● **What needs to be done**: Reproduce the stretch from the start of the items through the line containing "pyautogui.click(x=54, y=154)", changing every "Task" to "Step" and keeping everything else the same.

● **Input material**:

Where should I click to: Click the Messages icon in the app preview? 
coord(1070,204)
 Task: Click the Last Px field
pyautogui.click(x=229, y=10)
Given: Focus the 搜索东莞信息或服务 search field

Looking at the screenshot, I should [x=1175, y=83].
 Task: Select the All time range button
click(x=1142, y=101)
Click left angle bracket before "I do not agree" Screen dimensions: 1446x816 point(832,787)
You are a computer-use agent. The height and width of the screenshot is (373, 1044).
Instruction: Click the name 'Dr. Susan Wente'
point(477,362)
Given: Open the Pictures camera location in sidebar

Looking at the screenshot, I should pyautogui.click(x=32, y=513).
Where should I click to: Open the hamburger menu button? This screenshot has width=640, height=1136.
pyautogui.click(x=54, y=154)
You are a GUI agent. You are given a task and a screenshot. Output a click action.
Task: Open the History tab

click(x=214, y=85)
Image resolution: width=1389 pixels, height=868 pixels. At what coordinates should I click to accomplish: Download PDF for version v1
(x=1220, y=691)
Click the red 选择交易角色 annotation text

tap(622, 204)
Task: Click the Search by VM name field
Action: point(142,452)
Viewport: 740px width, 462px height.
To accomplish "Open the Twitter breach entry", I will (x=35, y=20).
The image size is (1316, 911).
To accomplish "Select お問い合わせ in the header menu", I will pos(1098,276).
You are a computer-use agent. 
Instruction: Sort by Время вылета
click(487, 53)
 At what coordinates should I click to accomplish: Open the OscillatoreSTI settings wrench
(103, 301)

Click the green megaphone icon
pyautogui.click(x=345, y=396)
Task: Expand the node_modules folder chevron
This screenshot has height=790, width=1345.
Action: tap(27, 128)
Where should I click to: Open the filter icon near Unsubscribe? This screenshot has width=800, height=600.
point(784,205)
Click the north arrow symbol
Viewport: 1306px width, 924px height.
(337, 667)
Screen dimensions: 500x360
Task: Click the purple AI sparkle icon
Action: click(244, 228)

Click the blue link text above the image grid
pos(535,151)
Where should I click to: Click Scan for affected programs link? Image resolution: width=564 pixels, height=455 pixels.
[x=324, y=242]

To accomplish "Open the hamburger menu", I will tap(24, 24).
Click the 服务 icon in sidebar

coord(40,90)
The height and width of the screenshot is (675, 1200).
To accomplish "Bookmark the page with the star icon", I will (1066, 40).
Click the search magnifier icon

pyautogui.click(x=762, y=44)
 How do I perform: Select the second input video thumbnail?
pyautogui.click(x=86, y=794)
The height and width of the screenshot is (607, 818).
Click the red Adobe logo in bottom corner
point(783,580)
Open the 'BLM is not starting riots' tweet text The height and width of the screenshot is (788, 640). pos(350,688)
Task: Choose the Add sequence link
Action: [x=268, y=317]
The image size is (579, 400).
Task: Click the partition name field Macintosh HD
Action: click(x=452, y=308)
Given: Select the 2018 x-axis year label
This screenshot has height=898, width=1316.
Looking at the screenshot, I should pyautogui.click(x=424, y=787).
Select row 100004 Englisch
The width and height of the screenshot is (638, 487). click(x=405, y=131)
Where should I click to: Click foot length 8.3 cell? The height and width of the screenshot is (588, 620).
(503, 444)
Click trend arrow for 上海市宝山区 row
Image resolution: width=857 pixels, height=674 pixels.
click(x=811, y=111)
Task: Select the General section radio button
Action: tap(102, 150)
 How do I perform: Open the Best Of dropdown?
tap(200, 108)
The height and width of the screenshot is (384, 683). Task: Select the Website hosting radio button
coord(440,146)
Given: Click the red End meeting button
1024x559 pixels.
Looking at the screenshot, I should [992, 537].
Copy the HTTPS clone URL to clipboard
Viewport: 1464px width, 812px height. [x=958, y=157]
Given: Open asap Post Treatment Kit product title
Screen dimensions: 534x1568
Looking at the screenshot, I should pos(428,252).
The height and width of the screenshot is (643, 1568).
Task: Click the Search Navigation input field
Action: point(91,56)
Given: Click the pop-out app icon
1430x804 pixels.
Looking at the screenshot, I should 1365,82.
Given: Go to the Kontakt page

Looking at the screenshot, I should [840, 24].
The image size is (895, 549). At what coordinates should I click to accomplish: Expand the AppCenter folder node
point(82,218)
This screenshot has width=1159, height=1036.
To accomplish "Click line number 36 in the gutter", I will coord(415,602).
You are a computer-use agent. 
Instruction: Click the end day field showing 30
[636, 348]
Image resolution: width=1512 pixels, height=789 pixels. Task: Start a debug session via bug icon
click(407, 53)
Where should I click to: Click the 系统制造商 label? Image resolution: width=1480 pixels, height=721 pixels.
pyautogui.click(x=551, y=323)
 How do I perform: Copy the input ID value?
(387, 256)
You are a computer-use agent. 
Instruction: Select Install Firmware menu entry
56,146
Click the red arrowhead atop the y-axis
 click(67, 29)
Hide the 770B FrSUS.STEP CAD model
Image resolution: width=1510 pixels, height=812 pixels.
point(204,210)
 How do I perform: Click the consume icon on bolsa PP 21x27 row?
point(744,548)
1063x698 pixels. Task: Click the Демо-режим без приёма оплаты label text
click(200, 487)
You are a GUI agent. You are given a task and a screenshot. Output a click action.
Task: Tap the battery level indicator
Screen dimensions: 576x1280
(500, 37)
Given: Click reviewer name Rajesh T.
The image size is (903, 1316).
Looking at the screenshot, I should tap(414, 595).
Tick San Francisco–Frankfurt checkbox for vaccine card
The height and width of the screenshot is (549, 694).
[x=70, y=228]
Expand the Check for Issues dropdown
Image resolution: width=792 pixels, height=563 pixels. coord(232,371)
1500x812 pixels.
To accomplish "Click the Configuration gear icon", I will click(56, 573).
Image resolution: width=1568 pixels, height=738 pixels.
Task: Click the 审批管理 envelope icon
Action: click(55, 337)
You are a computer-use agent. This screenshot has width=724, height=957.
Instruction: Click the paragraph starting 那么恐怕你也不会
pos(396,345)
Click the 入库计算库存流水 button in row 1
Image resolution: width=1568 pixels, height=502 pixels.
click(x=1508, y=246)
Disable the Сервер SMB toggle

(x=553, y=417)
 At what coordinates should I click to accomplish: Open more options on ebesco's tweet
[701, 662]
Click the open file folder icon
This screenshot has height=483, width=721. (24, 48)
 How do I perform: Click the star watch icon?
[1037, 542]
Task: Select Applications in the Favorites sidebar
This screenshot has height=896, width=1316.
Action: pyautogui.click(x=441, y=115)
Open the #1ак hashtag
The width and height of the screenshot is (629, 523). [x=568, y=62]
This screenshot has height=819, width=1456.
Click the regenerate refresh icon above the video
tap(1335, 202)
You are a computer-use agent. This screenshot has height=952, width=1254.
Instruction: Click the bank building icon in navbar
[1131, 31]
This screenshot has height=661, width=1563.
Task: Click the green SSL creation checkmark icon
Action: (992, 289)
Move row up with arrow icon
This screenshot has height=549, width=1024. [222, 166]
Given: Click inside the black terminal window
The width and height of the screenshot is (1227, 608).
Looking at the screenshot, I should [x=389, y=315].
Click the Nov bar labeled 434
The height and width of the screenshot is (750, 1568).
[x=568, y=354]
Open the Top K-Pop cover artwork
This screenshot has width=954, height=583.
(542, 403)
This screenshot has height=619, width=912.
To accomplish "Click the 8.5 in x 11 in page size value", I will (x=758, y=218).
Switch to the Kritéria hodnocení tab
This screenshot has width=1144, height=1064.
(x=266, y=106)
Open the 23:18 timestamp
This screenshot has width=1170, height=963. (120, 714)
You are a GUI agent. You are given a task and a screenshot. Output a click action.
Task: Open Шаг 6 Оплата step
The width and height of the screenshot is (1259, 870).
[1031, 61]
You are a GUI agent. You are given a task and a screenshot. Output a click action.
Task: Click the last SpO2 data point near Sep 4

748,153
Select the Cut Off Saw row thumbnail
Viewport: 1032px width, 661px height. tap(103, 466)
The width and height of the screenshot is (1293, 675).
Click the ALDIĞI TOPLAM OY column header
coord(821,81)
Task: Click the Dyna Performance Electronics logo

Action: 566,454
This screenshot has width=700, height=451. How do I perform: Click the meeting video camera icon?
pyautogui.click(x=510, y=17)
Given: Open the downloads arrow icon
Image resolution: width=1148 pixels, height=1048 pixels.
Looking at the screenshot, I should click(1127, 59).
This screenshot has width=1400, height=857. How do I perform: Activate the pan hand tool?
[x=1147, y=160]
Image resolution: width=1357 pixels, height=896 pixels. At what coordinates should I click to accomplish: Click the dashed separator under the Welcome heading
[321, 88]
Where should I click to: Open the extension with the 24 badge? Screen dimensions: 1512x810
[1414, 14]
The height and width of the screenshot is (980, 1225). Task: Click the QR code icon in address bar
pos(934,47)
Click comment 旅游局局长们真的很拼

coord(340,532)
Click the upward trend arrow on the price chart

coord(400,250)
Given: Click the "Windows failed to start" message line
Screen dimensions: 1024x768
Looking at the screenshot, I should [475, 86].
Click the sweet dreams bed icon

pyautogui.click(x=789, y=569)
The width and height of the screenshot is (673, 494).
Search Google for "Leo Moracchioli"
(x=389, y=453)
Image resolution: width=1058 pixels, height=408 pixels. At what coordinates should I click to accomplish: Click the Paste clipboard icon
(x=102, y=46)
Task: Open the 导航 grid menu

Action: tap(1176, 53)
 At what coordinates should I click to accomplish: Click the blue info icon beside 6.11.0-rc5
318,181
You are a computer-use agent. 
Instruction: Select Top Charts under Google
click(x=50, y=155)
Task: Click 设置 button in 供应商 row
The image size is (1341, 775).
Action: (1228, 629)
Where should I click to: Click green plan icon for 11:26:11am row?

● **Full output**:
Where should I click to: Click the Messages icon in the app preview? 
coord(1070,204)
 Step: Click the Last Px field
pyautogui.click(x=229, y=10)
Given: Focus the 搜索东莞信息或服务 search field

Looking at the screenshot, I should [x=1175, y=83].
 Step: Select the All time range button
click(x=1142, y=101)
Click left angle bracket before "I do not agree" Screen dimensions: 1446x816 point(832,787)
You are a computer-use agent. The height and width of the screenshot is (373, 1044).
Instruction: Click the name 'Dr. Susan Wente'
point(477,362)
Given: Open the Pictures camera location in sidebar

Looking at the screenshot, I should pyautogui.click(x=32, y=513).
Where should I click to: Open the hamburger menu button? This screenshot has width=640, height=1136.
pyautogui.click(x=54, y=154)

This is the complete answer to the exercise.